The estimated cost is $100 trillion to $1 quadrillion, mostly for
knowledge collection, once hardware prices drop. We need about 10^26
OPS and 10^25 bits of memory to run the equivalent of 10^10 human
brain sized neural networks, barring the discovery of more efficient
solutions to step 2. (So far none are known). Currently that much
hardware would cost about $1 quintillion, but should drop to $1
quadrillion in 15 years at the current rate of Moore's law. That is
near the break even point for investors (world GDP divided by market
interest rates).

The software (the focus of most AGI efforts) is the least expensive
part. A human genome with 3 x 10^9 base pairs is equivalent in
complexity to 10M lines of code, which would cost about $1 billion. To
model variability in the human population, we need the following
additional information per person:

1. Your parents: 33 bits each.
2. Which parent you inherited each chromosome from: 23 bits.
3. Mutations. Mitosis has a copy error rate of 10^-9 per base pair, or
3 mutations per haploid. It takes 32 bits to describe the location of
a SMP and 2 bits to describe the substitution. Crossover, copies, and
deletions require a similar number of bits. It takes about 40
generations for a man to produce enough sperm over a lifetime, or 4000
bit errors inherited from the father. The number of eggs is much
smaller, so I won't count these.

Thus, it takes about 10 times as many bits to encode the genome of
every person on earth as to encode 1 person. Thus, the software should
cost $10 billion, still a trivial share. No doubt it will be higher as
we first try to optimize for insufficient hardware, and then later for
insufficient human knowledge as this becomes the bottleneck. A rough
estimate of this cost:

1. 10^9 bits of long term memory per human (word, picture, and sound
recall tests by Landauer).
2. 99% of human knowledge is shared (U.S. Labor Dept: replacing an
employee costs 1% of lifetime earnings).
3. Speech, writing and typing transmit 2 to 5 bits per second.
4. Global per capita income is US $5 per hour.
5. Human population is 7 billion.

Thus, capturing the 10^17 bits that make each person unique would cost
about $100 trillion. This cost will go up as the economy grows and
time becomes more valuable. I think this will be the most severe
bottleneck. If we automate 90% of human labor, then the 10% that
remains might be 10 times as valuable, keeping the cost at $100
trillion for the remainder. This is why we need technology such as
advanced, high resolution surveillance that recognizes faces and
voices. Alternatives such as brain scanning would currently have to
cost $10K to be competitive, but might still be a long term solution.

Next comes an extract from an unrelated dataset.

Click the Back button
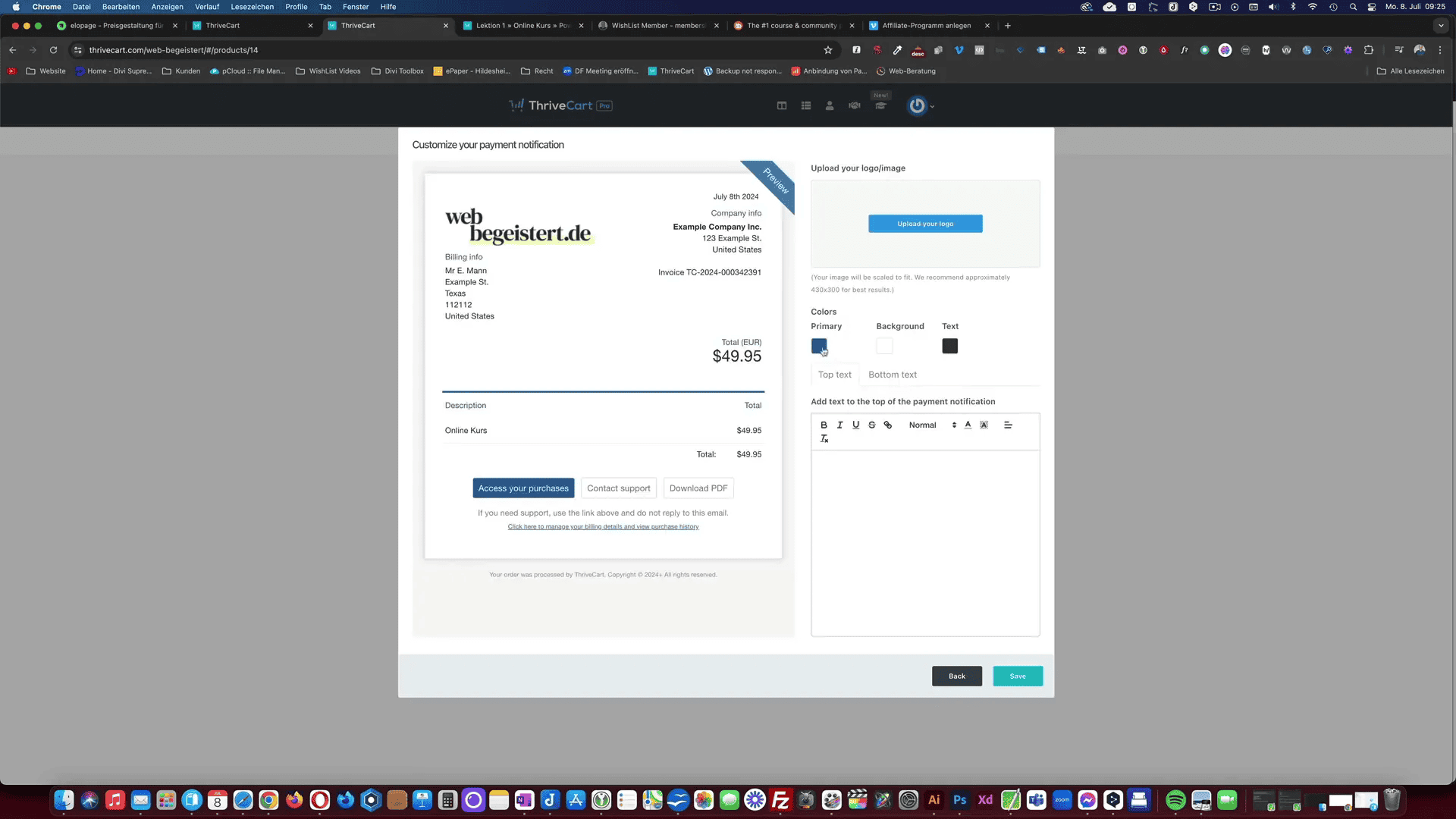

> 2) which module(s)/subsystem you are certain will make it all the way
> to AGI 1.0, so which current theory/tech is essential to your vision

I think most of the theoretical work has already been done. Once we
have sufficient computing power, hard problems like vision and
robotics won't be so hard anymore. The hardware is a physics and
engineering problem. Clock speeds have already stalled, and transistor
sizes are now only tens of atoms across. Power and heat dissipation
are major problems. The world's most powerful computers are able to
run a human brain sized neural network (10 petaflops, 1 petabyte), but
need 10 MW of power, compared to 20 watts for the brain.